Research suggests that Glioblastoma Multiforme is becoming more prevalent in many areas of the world, the incidence of the condition ranging from 0.59 to five per 100,000 people. GBM is more common in men than women, and the median age of diagnosis is 64 years. Moreover, the condition has a poor survival rate, with only a 40% chance of survival in the first year following a diagnosis, which declines to 17% in the second year.

Hox genes

Hox genes are usually essential for ensuring the healthy growth of brain tissue and are typically suppressed following birth due to vigorous activity in the growing embryo. However, if Hox genes are switched back on again, their activity can drive cancer development, and Hox gene dysregulation is a well-documented factor in Glioblastoma Multiforme.

In their study, the researchers utilised cell and animal models to assess the performance of the HTL-001 peptide. The investigation demonstrated that the peptide effectively located and stopped the development of GBM, highlighting its promising potential as a future treatment option for the condition. The HTL-001 peptide used in the study has been analysed for safety concerns and has shown suitability for human trials, which are now being considered for Glioblastoma Multiforme and other cancers.

Hardev Pandha, the project lead and Professor of Medical Oncology at the University of Surrey, commented: “People who suffer from Glioblastoma Multiforme have a 5% survival rate over a five-year period – a figure that has not improved in decades.
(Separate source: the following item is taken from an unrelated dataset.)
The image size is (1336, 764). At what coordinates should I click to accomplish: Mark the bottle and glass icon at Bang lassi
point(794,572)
While we are still early in the process, our seven-year project offers a glimmer of hope for finding a solution to Hox gene dysregulation, which is associated with the growth of GBM and other cancers, and which has proven to be elusive as a target for so many years.”

Professor Susan Short, the co-author of the study from the University of Leeds, said: “We desperately need new treatment avenues for these aggressive brain tumours. Targeting developmental genes like the HOX genes that are abnormally switched on in the tumour cells could be a novel and effective way to stop glioblastomas growing and becoming life-threatening.”

James Culverwell, CEO of HOX Therapeutics, concluded: “HOX Therapeutics is excited to be associated with this project, and we hope that with our continuing support, this research will eventually lead to novel and effective treatments for both brain and other cancers where HOX gene over-expression is a clear therapeutic target.”